The Court also explained that whilst in many instances the court may adopt an analytical framework that follows the four stages set down in Barclays Bank (above), in some cases the court may take an alternative approach, under which it adopts a more analytical approach to the determination of the margin of error that applies to the "correct" valuation. Under this approach the court will consider the valuation process adopted by the valuer, by reference to the scope of reasonable professional opinion as applied to each of the steps involved in the valuation process. The court would only find the valuer to have acted negligently if one or more of the steps taken as part of the valuation process fell outside the envelope of what was regarded as acceptable by a respectable body of opinion within the profession and the margin of error around the "correct" valuation would be considered and set accordingly. In instances where the court utilises this "alternative approach", it is not necessary to then go on to the fourth stage of analysis on the Barclays Bank approach because Bolam considerations would already have been taken into account in the determination of the margin of error.
The Court adopted the Barclays Bank approach on the basis that it was better suited to the facts of this case, finding:
1. The Court preferred the expert evidence put forward by the Defendant's expert and found that the "correct" value of the site at the valuation date was £4.7 million (as compared to the Defendant's £4.1 million).

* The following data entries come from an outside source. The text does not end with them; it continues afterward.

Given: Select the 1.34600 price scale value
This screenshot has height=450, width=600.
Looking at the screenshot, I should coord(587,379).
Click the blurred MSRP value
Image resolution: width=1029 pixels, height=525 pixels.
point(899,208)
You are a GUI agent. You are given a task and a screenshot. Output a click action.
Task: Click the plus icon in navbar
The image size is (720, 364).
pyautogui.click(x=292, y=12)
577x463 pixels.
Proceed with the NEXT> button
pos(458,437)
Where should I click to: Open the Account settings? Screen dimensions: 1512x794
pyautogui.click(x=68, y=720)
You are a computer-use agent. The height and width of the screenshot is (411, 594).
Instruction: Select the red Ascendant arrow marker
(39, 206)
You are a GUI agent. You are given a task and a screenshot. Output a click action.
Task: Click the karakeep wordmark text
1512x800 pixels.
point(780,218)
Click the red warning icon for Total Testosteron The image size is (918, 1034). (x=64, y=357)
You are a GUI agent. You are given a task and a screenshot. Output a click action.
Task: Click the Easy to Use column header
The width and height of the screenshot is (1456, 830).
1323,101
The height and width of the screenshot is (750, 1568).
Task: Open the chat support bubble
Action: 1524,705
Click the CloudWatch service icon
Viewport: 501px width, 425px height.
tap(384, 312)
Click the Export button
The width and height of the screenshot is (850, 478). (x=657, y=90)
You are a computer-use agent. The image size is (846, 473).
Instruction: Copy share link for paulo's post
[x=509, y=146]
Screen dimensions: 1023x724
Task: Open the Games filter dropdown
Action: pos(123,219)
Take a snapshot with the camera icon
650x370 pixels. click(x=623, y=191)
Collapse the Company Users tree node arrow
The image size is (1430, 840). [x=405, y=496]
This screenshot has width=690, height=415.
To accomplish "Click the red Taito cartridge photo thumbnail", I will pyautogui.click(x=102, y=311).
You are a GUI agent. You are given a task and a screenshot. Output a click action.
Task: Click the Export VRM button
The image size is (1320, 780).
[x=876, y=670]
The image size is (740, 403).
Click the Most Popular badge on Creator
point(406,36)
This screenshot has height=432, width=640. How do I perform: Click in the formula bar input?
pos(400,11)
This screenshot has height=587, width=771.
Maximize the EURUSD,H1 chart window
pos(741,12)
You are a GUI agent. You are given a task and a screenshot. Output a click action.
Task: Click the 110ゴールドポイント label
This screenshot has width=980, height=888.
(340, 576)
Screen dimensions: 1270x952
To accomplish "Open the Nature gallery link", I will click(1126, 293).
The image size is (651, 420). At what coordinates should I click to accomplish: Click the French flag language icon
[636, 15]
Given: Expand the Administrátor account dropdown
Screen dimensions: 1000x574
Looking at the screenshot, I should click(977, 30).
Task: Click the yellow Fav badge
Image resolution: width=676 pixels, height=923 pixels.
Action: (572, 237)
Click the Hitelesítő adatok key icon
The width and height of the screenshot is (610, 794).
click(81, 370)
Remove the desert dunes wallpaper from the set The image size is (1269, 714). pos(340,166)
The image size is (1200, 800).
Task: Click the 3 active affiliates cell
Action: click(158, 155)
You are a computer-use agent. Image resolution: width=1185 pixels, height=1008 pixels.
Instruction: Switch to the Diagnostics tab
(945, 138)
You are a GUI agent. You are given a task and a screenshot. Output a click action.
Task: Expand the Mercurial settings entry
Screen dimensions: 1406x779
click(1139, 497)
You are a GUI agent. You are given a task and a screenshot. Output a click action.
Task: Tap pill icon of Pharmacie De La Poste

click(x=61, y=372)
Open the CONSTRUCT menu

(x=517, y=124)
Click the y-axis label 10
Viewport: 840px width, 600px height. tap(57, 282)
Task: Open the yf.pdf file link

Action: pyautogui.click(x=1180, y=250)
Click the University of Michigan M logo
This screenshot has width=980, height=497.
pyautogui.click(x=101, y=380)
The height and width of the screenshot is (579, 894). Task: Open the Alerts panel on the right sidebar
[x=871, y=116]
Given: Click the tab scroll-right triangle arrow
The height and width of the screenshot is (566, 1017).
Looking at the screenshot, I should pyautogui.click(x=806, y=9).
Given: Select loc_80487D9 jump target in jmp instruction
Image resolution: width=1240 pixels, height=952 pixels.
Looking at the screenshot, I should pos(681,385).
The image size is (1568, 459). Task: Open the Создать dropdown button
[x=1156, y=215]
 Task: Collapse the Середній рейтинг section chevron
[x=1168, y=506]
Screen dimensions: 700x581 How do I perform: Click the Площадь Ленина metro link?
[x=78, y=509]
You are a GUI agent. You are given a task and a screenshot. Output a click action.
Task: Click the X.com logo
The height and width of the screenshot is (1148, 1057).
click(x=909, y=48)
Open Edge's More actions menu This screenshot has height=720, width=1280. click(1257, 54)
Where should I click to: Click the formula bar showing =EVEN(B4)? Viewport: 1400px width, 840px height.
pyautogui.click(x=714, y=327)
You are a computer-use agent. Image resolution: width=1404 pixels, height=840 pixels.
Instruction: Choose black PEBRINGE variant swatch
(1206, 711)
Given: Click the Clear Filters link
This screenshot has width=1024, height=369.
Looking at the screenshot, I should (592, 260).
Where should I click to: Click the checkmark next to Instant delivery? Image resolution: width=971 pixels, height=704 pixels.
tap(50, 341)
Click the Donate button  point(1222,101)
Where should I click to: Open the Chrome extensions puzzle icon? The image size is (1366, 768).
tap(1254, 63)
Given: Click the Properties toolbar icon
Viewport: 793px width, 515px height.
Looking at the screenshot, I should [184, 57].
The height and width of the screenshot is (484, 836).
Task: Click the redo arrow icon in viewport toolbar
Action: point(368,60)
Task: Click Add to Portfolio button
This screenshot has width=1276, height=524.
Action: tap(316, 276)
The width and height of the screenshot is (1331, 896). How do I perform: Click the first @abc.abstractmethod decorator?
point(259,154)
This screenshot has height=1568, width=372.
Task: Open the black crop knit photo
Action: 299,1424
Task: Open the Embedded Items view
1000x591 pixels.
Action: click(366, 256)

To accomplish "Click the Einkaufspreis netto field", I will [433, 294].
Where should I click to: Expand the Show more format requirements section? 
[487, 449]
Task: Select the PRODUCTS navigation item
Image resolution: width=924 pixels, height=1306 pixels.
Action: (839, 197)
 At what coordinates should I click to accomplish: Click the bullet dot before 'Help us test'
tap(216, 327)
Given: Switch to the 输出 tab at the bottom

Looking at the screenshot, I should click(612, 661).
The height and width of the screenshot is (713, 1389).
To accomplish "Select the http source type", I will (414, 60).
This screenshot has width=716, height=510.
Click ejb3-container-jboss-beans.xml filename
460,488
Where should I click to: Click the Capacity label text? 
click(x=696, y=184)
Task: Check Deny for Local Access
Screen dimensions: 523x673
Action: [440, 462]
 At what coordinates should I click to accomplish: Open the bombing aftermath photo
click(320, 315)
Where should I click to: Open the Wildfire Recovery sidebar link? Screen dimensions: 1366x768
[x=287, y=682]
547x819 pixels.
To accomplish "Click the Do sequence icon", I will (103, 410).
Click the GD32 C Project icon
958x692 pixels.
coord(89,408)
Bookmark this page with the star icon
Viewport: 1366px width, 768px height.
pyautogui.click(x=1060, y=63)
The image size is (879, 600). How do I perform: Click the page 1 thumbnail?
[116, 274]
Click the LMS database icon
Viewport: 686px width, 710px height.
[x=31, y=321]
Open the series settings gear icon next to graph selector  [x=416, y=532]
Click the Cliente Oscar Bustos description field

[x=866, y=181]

2. The appropriate margin was between plus or minus 10-15%, which reflected certain unique characteristics of the development plot and the wide range of valuation opinions and questions of judgment required in this valuation exercise.
3. The impugned valuation fell within approximately 14% of the Court's own valuation, i.e. within the bracket of potential non-negligent valuations such that negligence was not established.
4. Nevertheless, the Court found that the Defendant had failed to make provision for the recovery through the purchase price of the cost of enhancements and that the admitted double-counting error further demonstrated a failure to have "got to grips" with the question of enhancements. The Court stated that had the valuation fallen outside of the appropriate bracket, the correct measure of damages for the negligent conduct identified in relation to enhancements would have been approximately £500,000.